Dataset entries START

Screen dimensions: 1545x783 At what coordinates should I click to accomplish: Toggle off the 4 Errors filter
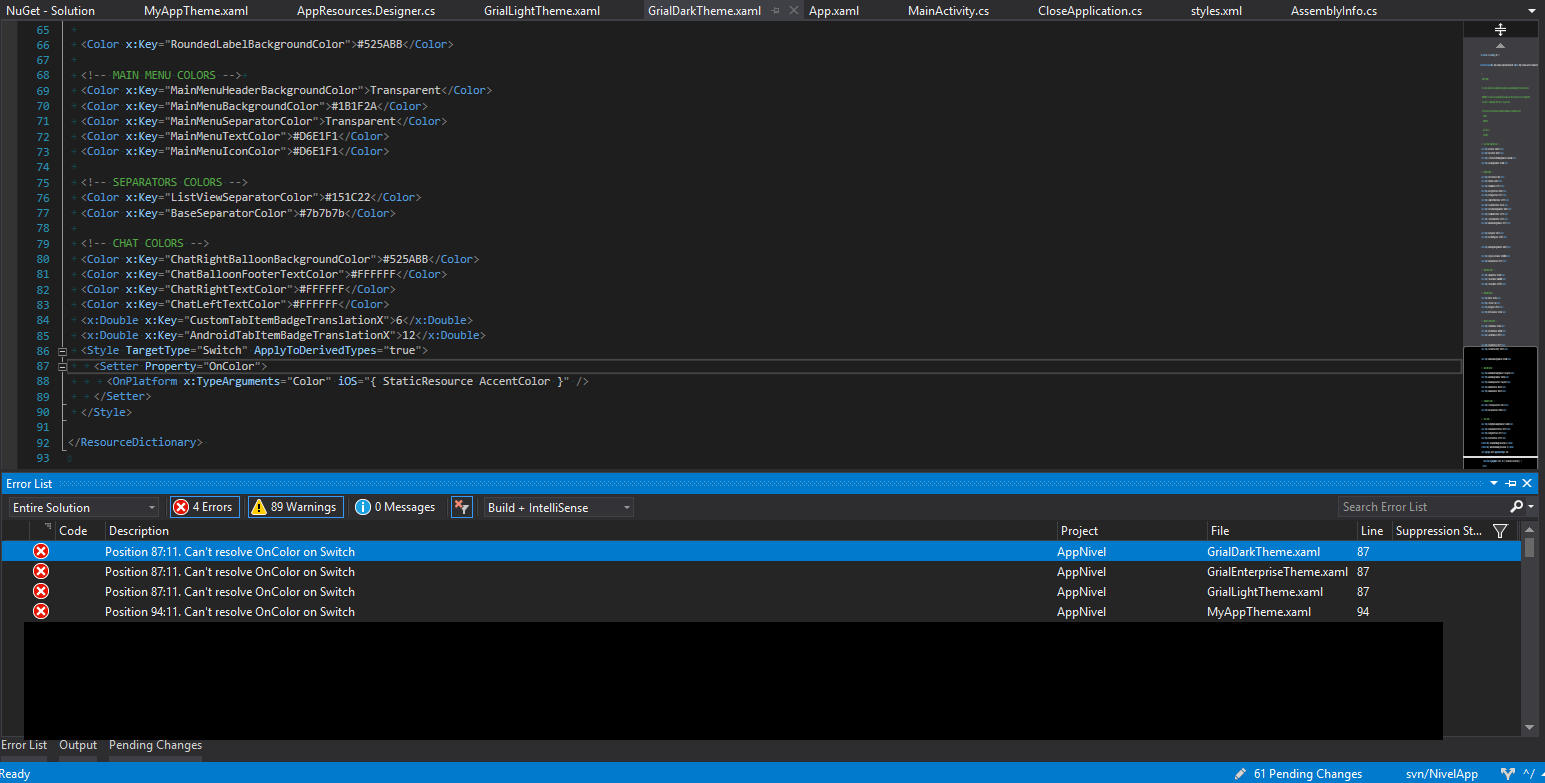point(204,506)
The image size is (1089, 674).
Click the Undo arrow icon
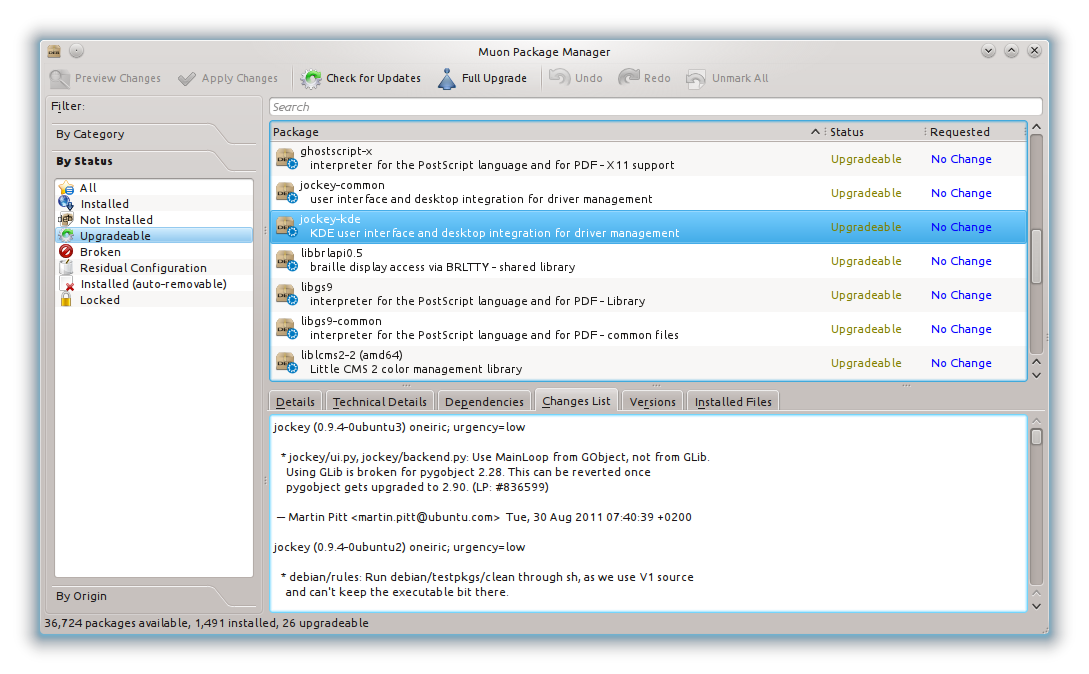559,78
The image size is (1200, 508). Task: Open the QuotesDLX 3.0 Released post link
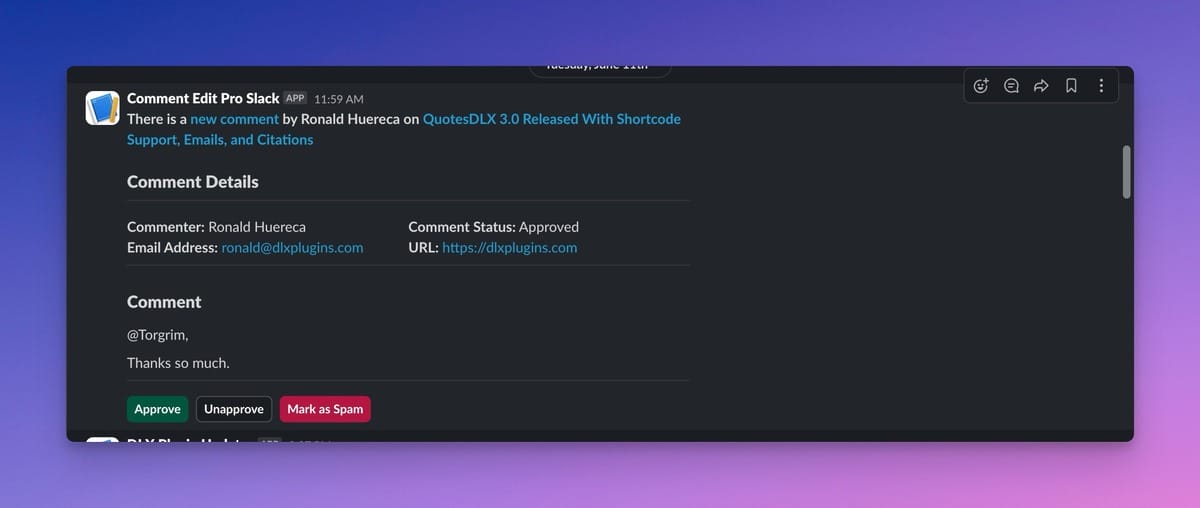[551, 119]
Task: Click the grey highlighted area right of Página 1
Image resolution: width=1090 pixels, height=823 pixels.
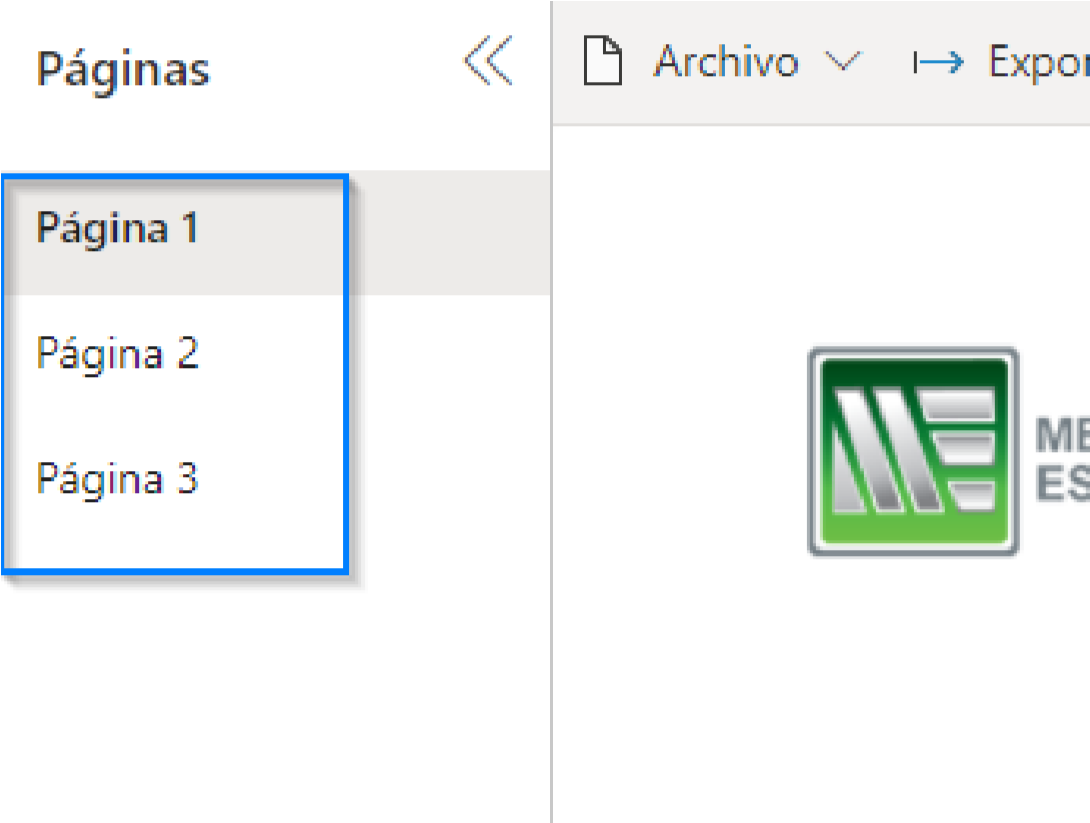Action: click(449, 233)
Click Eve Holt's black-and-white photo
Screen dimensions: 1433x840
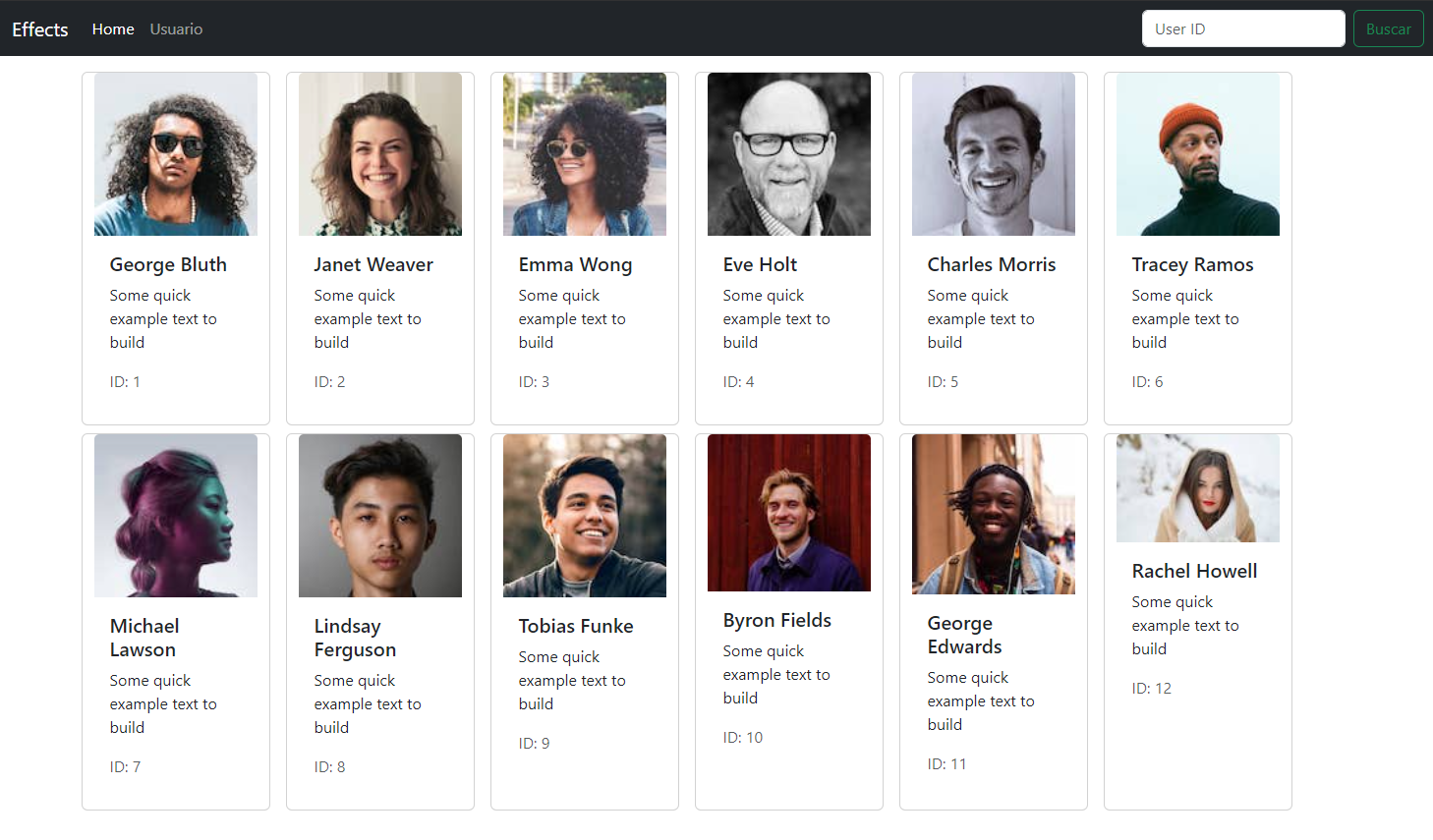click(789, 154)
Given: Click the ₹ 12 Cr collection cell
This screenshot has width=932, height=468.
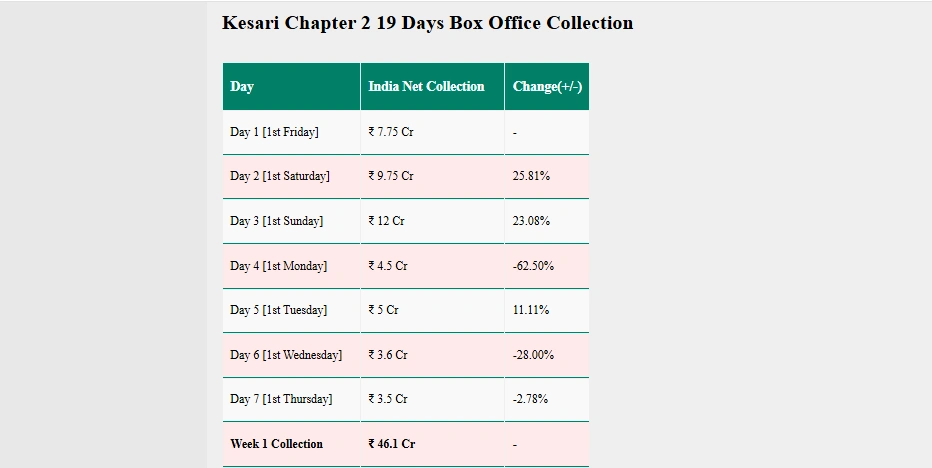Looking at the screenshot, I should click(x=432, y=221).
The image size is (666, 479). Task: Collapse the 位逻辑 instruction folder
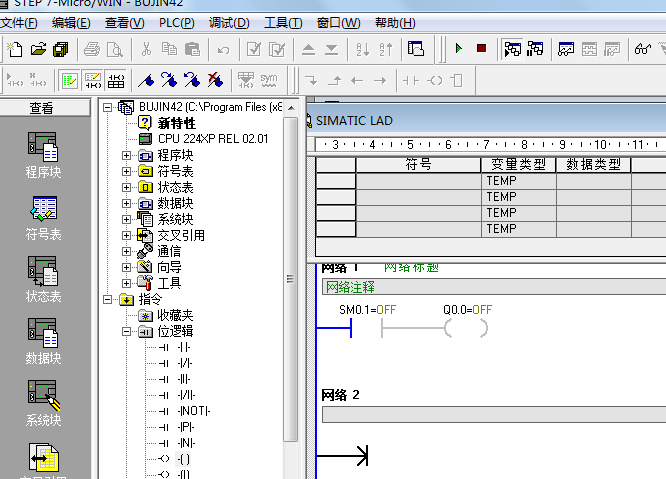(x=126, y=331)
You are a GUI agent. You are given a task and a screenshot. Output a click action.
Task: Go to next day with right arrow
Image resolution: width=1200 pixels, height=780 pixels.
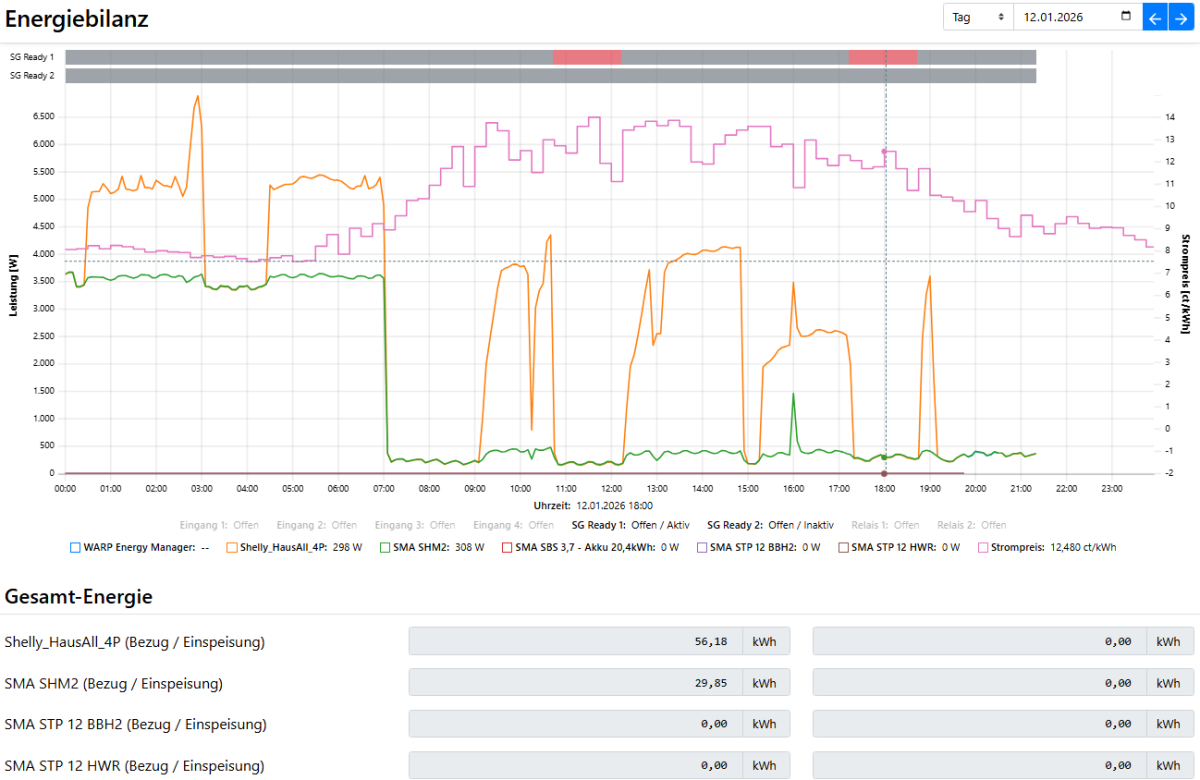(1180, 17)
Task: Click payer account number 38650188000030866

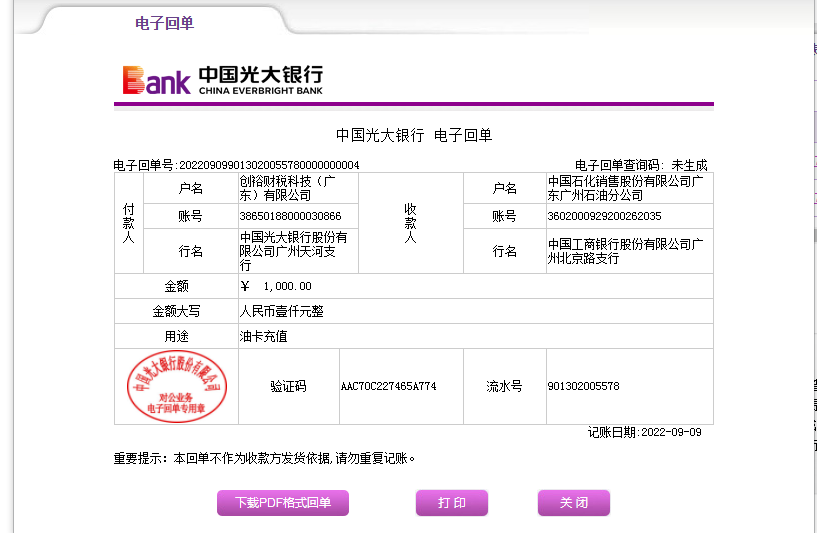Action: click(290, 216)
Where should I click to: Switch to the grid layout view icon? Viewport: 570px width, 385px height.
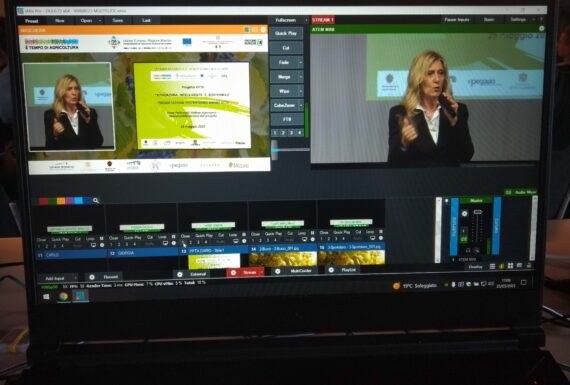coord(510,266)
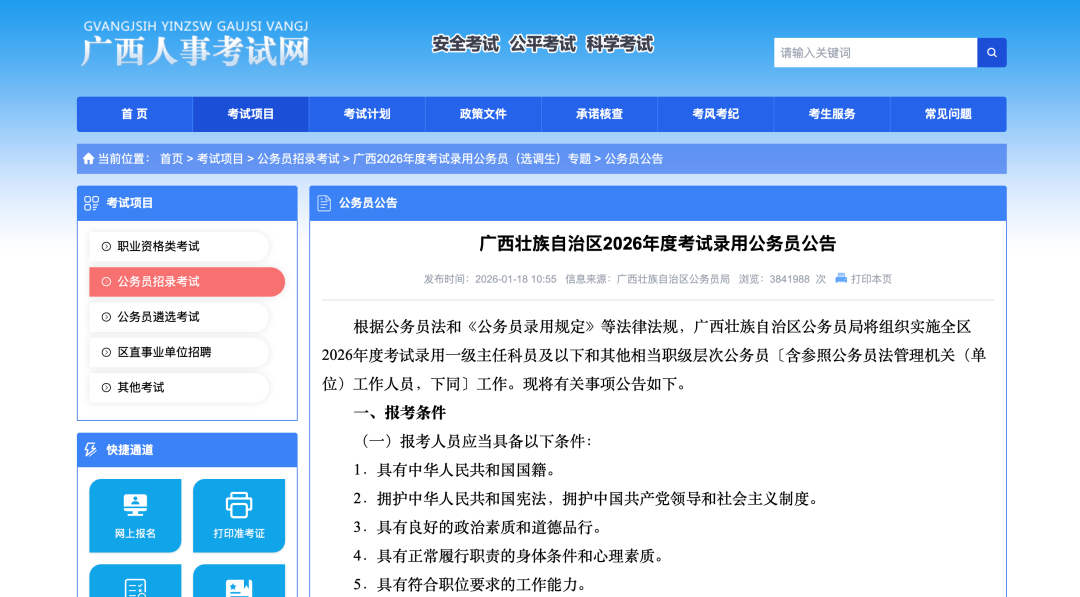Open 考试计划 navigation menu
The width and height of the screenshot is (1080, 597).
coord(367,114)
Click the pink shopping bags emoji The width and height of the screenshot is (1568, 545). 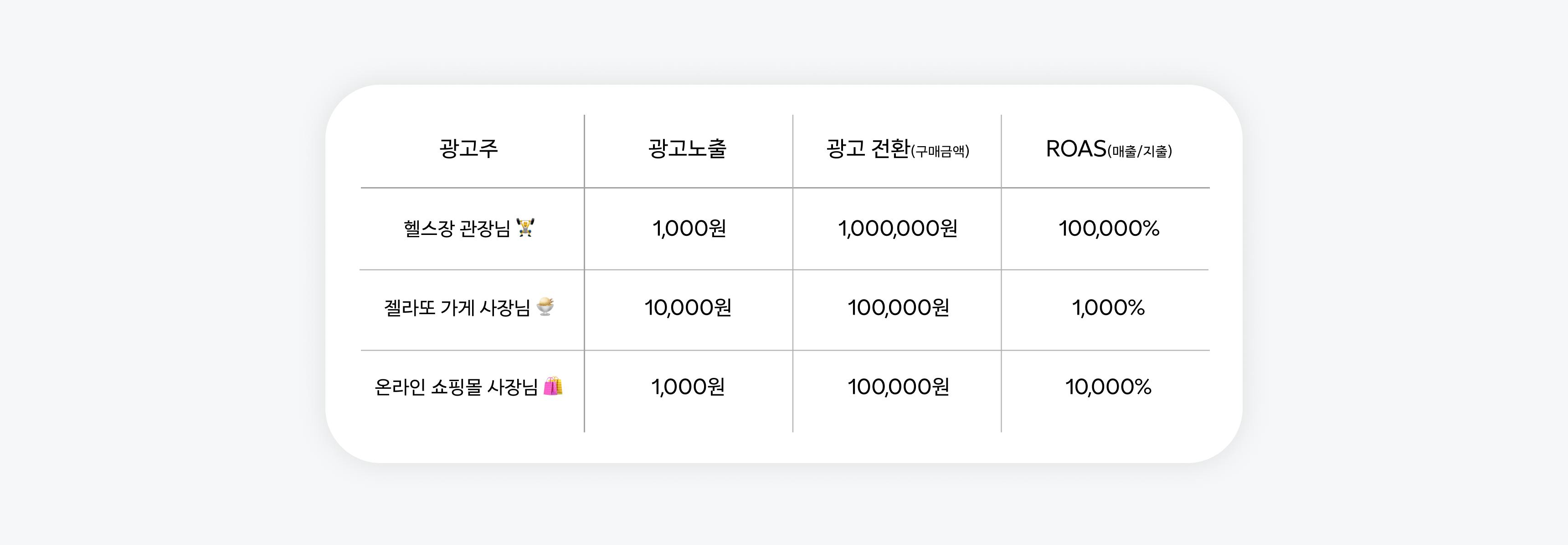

Dataset entries END

**Task details**
Among the entries above, find the line with "This screenshot has width=932, height=468." and repeat exactly from there through the line with "You are a GUI", leaving out the pictures.

**Finished task**
This screenshot has width=932, height=468.
Looking at the screenshot, I should click(x=432, y=221).
The image size is (666, 479). Task: Collapse the 位逻辑 instruction folder
(x=126, y=331)
You are a GUI agent. You are given a task and a screenshot. Output a click action.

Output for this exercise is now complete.